* Your task
Each entry is to be printed again word for word.

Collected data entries
════════

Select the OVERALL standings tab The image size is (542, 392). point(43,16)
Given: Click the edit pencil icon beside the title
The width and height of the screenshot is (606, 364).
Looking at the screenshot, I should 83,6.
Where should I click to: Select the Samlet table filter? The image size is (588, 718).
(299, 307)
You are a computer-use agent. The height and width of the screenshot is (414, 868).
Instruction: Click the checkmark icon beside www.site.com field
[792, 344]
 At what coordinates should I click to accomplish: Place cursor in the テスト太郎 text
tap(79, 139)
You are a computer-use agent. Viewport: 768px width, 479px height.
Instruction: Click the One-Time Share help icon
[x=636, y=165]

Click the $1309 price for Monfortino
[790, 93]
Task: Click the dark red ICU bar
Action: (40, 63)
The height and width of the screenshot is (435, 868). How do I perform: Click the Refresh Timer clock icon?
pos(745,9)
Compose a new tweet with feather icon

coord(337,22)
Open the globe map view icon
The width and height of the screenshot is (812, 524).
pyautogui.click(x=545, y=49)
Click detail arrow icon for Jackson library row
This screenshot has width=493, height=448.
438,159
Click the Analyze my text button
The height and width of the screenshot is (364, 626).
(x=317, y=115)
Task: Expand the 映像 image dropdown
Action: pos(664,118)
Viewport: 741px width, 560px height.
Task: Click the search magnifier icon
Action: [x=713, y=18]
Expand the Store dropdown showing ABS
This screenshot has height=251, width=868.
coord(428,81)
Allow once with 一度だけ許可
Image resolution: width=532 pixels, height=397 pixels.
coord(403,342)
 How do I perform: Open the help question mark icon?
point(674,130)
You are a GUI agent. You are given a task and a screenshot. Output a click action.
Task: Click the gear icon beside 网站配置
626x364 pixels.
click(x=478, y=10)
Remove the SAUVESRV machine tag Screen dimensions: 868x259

════════

* Response to this exercise
Select the OVERALL standings tab The image size is (542, 392). point(43,16)
Given: Click the edit pencil icon beside the title
The width and height of the screenshot is (606, 364).
Looking at the screenshot, I should 83,6.
Where should I click to: Select the Samlet table filter? The image size is (588, 718).
(299, 307)
You are a computer-use agent. The height and width of the screenshot is (414, 868).
Instruction: Click the checkmark icon beside www.site.com field
[792, 344]
 At what coordinates should I click to accomplish: Place cursor in the テスト太郎 text
tap(79, 139)
You are a computer-use agent. Viewport: 768px width, 479px height.
Instruction: Click the One-Time Share help icon
[x=636, y=165]

Click the $1309 price for Monfortino
[790, 93]
Task: Click the dark red ICU bar
Action: (40, 63)
The height and width of the screenshot is (435, 868). How do I perform: Click the Refresh Timer clock icon?
pos(745,9)
Compose a new tweet with feather icon

coord(337,22)
Open the globe map view icon
The width and height of the screenshot is (812, 524).
pyautogui.click(x=545, y=49)
Click detail arrow icon for Jackson library row
This screenshot has width=493, height=448.
438,159
Click the Analyze my text button
The height and width of the screenshot is (364, 626).
(x=317, y=115)
Task: Expand the 映像 image dropdown
Action: pos(664,118)
Viewport: 741px width, 560px height.
Task: Click the search magnifier icon
Action: [x=713, y=18]
Expand the Store dropdown showing ABS
This screenshot has height=251, width=868.
coord(428,81)
Allow once with 一度だけ許可
Image resolution: width=532 pixels, height=397 pixels.
coord(403,342)
 How do I perform: Open the help question mark icon?
point(674,130)
You are a GUI agent. You are given a task and a screenshot. Output a click action.
Task: Click the gear icon beside 网站配置
626x364 pixels.
click(x=478, y=10)
Remove the SAUVESRV machine tag Screen dimensions: 868x259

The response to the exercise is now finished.